Promise.resolve().finally().finally().finally()

@l1bbcsg it would be helpful if an executing example of a problem could be provided, that way we can be sure to talk about the same thing.

I do expect issues to arise with the unhandledRejection stuff, and am tracking some of that over here: #172 But an actual executing example of what you see would be handy.
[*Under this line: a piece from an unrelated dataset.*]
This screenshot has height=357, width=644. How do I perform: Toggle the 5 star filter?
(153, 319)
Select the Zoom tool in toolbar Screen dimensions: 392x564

It seems I jumped to conclusions regarding finally. It does seem to work as expected.
It only adds a property to Promise constructor which is the same as Constructor, so no reason for it not to work now that I think of it. Sorry for consusion. I guess my problem with it was a bit deeper: I used its transpiled version and the other polyfill might have intervened – will investigate, but it should be safe to dismiss finally report, especially considering finally just landed to es6-promise.

The original issue still stands though I believe since unhandledrejection does suffer from this problem and any other attempt to inherit and redefine Promise should as well:

delete global.Promise; 
global.Promise = require('es6-promise').Promise;

// The following is browser-unhandled-rejection/dist/bundle.es.js 
// with contents of dispatchUnhandledRejectionEvent replaced with console.log
// for the purposes of testing since it relies on browser environment and won't work in node

var OriginalPromise = Promise;

/**
 * ES5 subclassing is used per:
 * https://github.com/rtsao/browser-unhandled-rejection/issues/1
 * https://kangax.github.io/compat-table/es6/#test-Promise_is_subclassable
 *
 * Adapted from: https://gist.github.com/domenic/8ed6048b187ee8f2ec75
 */
var InstrumentedPromise$1 = function Promise(resolver) {
  if (!(this instanceof InstrumentedPromise$1)) {
    throw new TypeError('Cannot call a class as a function');
  }
  var promise = new OriginalPromise(function (resolve, reject) {
    return resolver(resolve, function (arg) {
      OriginalPromise.resolve().then(function () {
        if (promise._hasDownstreams === undefined) {
          dispatchUnhandledRejectionEvent(promise, arg);
        }
      });
      return reject(arg);
    });
  });
  promise.__proto__ = InstrumentedPromise$1.prototype;
  return promise;
};

InstrumentedPromise$1.__proto__ = OriginalPromise;
InstrumentedPromise$1.prototype.__proto__ = OriginalPromise.prototype;

InstrumentedPromise$1.prototype.then = function then(onFulfilled, onRejected) {
  var next = OriginalPromise.prototype.then.call(this, onFulfilled, onRejected);
  this._hasDownstreams = true;
  return next;
};

function dispatchUnhandledRejectionEvent(promise, reason) {
  console.log('dispatchUnhandledRejectionEvent', promise, reason)
}

function needsPolyfill() {
  return typeof PromiseRejectionEvent === 'undefined';
}

function polyfill() {
  Promise = InstrumentedPromise$1;
}

function auto() {
  if (needsPolyfill()) {
    polyfill();
  }
}


// Test
auto();

// this triggers unhandledrejection event
new Promise((resolve, reject) => {
	reject('simple reject');
});

// this does not
Promise.reject('static reject');

Thanks. I agree, and your concerns are already tracked by:

Maybe this holiday season I'll have some cycles to improve these things.